Month: October 2022

Jeff Wu from OpenAI will be giving a talk at the Berkeley NLP seminar.

Time: Oct 21 from 11am-12pm PST

Location: South Hall 210

Title: Training models to critique themselves

Abstract: We study the setting of large language models critiquing themselves in natural language. We find that:
  1. Critiques help humans find flaws in summaries that they would have otherwise missed.
  2. Larger models write more helpful critiques, and on most tasks are better at self-critiquing.
  3. Larger models can use their own self-critiques, refining their own summaries into better ones.
  4. We suggest methodology for and find evidence that our models’ critiques may not be able to surface all its relevant knowledge of flaws.

Bio: Jeff Wu is a research engineer at OpenAI working on language modeling (e.g. GPT-2) and alignment (InstructGPT).

Alex Tamkin will be giving a hybrid talk at the NLP Seminar on Friday, Oct 14 from 11am-12pm PST. This talk will be held in person in South Hall 210.

Title: Self-Supervised Learning for the Real World

Abstract: Spearheaded by advances in NLP, machine learning is undergoing a transformative shift towards large, generalist models trained with self-supervised learning (SSL). In this talk, I’ll discuss two challenges lying ahead for this paradigm, as well as some paths towards surmounting them. First, I’ll discuss the problem of task ambiguity. While the space of tasks that models can perform is expanding rapidly, the number of bits (e.g. examples) used to specify the task is shrinking. Given these two opposing forces, how do we ensure that models learn the tasks we intend? I’ll discuss how we can measure the effects of such task ambiguity on humans and language models, as well as work showing how two-way interaction between users and large models can make strides on this problem in NLP and computer vision. Second, I’ll discuss the challenge of domain-agnostic SSL, necessary for realizing the benefits of SSL in high-impact settings such as healthcare, the sciences, and engineering. I’ll present DABS, a novel kind of Domain-Agnostic Benchmark for SSL algorithms, covering data from 12 different fields (e.g. text, genomics, wearable sensors, and particle physics). With DABS, we develop and present the first SSL methods which succeed on such a broad range of modalities.

Relevant papers:
– Active Learning Helps Pretrained Models Learn the Intended Task
– DABS: A Domain-Agnostic Benchmark for Self-Supervised Learning
– DABS 2.0: Improved Datasets and Algorithms for Universal Self Supervision
– Viewmaker Networks: Learning Views for Unsupervised Representation Learning

Bio: Alex Tamkin is a fifth-year PhD student in Computer Science at Stanford, advised by Noah Goodman and part of the Stanford NLP Group. His research focuses on self-supervised learning, especially in multimodal and domain-general settings. He is a recipient of the Open Philanthropy AI Fellowship.

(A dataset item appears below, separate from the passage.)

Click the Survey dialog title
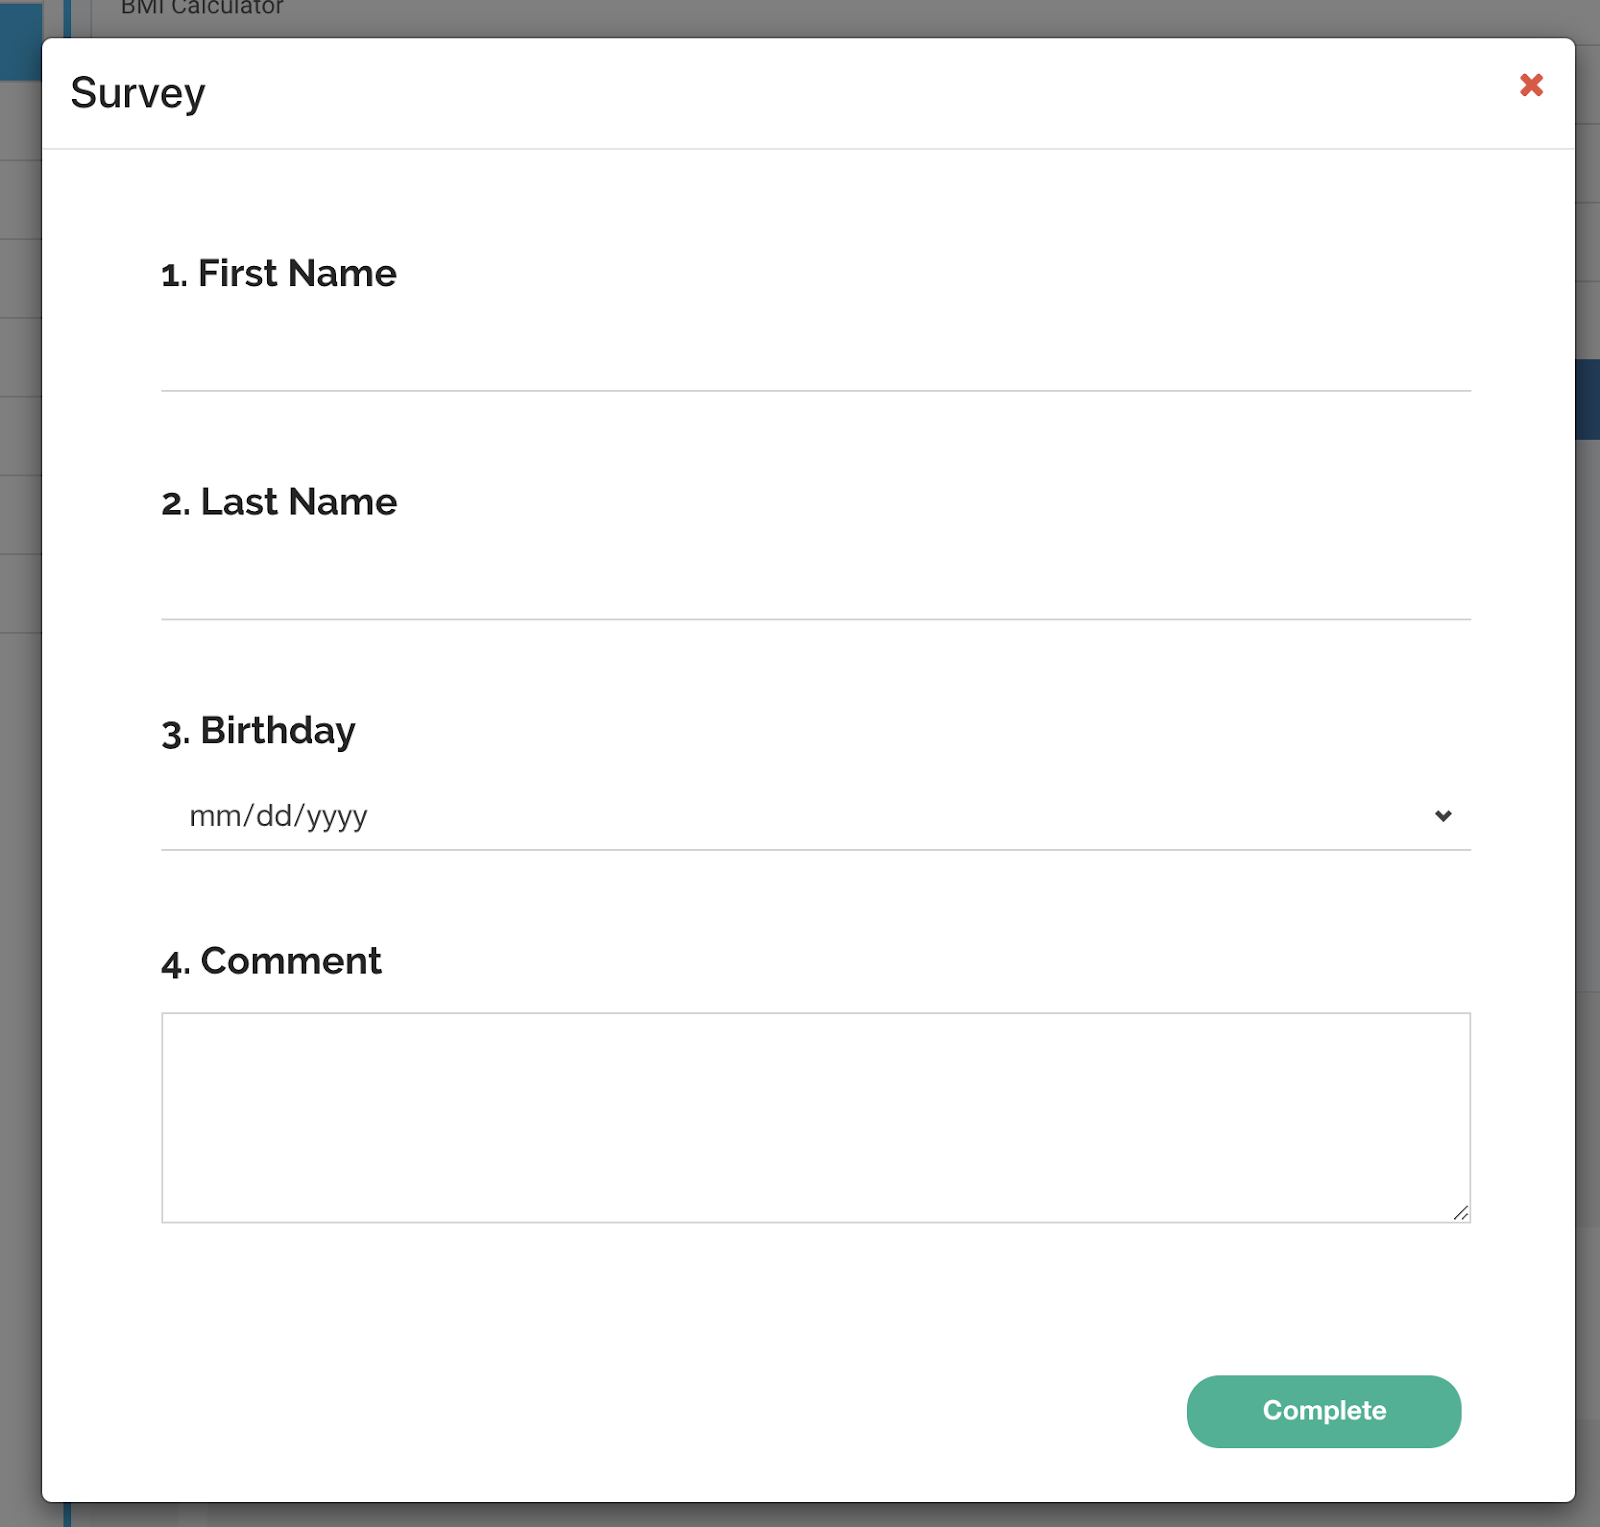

Arya McCarthy gave a hybrid talk at the NLP Seminar on Friday, Sep 30 from 11am-12pm PST. This talk was held in person in South Hall 202.

Title: Kilolanguage Learning, Projection, and Translation

Abstract: The breadth of information digitized in the world’s languages gives opportunities for linguistic insights and computational tools with pan-lingual perspective. We can achieve this by projecting lexical information across language, either at the type or token level. First, we project information between thousands of languages at the type level to investigate the classic color word hypotheses of Berlin and Kay. Applying fourteen computational linguistic measures of color word basicness/secondariness, we find cross-linguistic credence and shed additional nuance. Second, we project information between thousands of languages at the token level to create fine-grained morphological analyzers and generators. We show applications to pronoun clusivity and multilingual MT. Finally, we produce morphological tools grounded in UniMorph that improve on strong initial models and generalize across languages.

Bio: Arya McCarthy is a Ph.D. candidate at Johns Hopkins University, working on massively multilingual natural language processing. He is advised by David Yarowsky in the Center for Language and Speech Processing; his work is funded by DARPA LORELEI, the International Olympic Committee, and the American Political Science Association (APSA). His work focuses on improving translation and computational modeling of rare languages. Primarily, he approaches this through weakly supervised natural language processing at the scale of 1000s of languages. Previously, Arya has spent time at Google, Duolingo, Facebook, Harvard University, and the University of Edinburgh. Arya is the PI for an APSA grant geared toward better integrating computational and social sciences. In this effort, he is partnering with Tom Lippincott, Kathy McKeown, David Mimno, Philip Resnik, and Noah Smith.